Listing from a dataset:

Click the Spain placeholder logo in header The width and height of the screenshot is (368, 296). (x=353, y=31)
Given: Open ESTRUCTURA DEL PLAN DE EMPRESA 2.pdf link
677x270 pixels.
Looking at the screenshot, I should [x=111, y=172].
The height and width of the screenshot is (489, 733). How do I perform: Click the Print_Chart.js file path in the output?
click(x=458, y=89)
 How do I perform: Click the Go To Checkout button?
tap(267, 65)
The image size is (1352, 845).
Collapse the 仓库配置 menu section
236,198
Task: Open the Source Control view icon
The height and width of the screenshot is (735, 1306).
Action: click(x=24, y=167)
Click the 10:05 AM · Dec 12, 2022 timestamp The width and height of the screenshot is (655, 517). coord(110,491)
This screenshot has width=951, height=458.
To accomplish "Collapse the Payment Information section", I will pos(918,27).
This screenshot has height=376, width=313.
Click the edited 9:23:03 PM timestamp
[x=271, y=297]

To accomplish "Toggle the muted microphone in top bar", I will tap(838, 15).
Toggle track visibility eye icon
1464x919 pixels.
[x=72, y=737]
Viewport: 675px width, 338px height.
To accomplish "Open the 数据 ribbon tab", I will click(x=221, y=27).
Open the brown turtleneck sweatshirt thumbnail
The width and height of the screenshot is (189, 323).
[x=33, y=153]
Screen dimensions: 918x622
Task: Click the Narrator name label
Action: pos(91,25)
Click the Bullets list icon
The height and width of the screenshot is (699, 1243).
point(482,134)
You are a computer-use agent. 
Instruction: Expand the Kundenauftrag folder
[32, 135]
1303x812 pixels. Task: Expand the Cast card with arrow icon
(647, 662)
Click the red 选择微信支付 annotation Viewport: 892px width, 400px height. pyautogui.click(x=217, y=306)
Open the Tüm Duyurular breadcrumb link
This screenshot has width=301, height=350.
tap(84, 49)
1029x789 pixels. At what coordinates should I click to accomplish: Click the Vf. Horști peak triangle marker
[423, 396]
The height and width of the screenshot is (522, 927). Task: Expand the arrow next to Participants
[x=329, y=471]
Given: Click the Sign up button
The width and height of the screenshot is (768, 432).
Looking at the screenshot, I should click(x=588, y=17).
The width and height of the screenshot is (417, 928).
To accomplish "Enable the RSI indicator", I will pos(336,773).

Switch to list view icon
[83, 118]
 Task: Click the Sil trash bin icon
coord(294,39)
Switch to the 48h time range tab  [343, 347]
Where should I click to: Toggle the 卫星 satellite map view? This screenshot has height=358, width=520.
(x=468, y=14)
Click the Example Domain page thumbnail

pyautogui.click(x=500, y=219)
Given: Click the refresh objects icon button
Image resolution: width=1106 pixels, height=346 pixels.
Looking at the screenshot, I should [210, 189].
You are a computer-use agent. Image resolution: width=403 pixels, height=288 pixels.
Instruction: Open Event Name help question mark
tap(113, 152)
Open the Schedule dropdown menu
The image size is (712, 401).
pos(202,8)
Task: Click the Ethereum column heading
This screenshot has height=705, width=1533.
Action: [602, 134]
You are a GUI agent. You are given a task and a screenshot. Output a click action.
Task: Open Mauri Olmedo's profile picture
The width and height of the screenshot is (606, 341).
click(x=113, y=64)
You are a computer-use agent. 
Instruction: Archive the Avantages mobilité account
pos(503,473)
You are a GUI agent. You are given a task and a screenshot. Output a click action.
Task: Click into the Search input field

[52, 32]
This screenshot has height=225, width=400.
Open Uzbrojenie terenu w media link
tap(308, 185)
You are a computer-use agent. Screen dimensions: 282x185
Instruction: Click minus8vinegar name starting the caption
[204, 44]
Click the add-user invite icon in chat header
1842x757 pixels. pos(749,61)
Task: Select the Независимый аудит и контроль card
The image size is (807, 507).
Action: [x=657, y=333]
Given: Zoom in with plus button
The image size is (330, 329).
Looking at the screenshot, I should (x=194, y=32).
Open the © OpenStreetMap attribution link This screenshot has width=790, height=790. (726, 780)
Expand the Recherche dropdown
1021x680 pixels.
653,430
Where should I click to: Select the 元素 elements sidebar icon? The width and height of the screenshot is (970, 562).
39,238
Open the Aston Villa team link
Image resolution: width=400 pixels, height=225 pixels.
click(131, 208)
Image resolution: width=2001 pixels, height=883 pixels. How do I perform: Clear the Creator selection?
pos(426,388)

Brief: Reproduce the listing verbatim, beginning at the line containing "1029x789 pixels. At" and continuing through the line containing "Action: [602, 134]".

The reply:
1029x789 pixels. At what coordinates should I click to accomplish: Click the Vf. Horști peak triangle marker
[423, 396]
The height and width of the screenshot is (522, 927). Task: Expand the arrow next to Participants
[x=329, y=471]
Given: Click the Sign up button
The width and height of the screenshot is (768, 432).
Looking at the screenshot, I should click(x=588, y=17).
The width and height of the screenshot is (417, 928).
To accomplish "Enable the RSI indicator", I will pos(336,773).

Switch to list view icon
[83, 118]
 Task: Click the Sil trash bin icon
coord(294,39)
Switch to the 48h time range tab  [343, 347]
Where should I click to: Toggle the 卫星 satellite map view? This screenshot has height=358, width=520.
(x=468, y=14)
Click the Example Domain page thumbnail

pyautogui.click(x=500, y=219)
Given: Click the refresh objects icon button
Image resolution: width=1106 pixels, height=346 pixels.
Looking at the screenshot, I should [210, 189].
You are a computer-use agent. Image resolution: width=403 pixels, height=288 pixels.
Instruction: Open Event Name help question mark
tap(113, 152)
Open the Schedule dropdown menu
The image size is (712, 401).
pos(202,8)
Task: Click the Ethereum column heading
This screenshot has height=705, width=1533.
Action: [602, 134]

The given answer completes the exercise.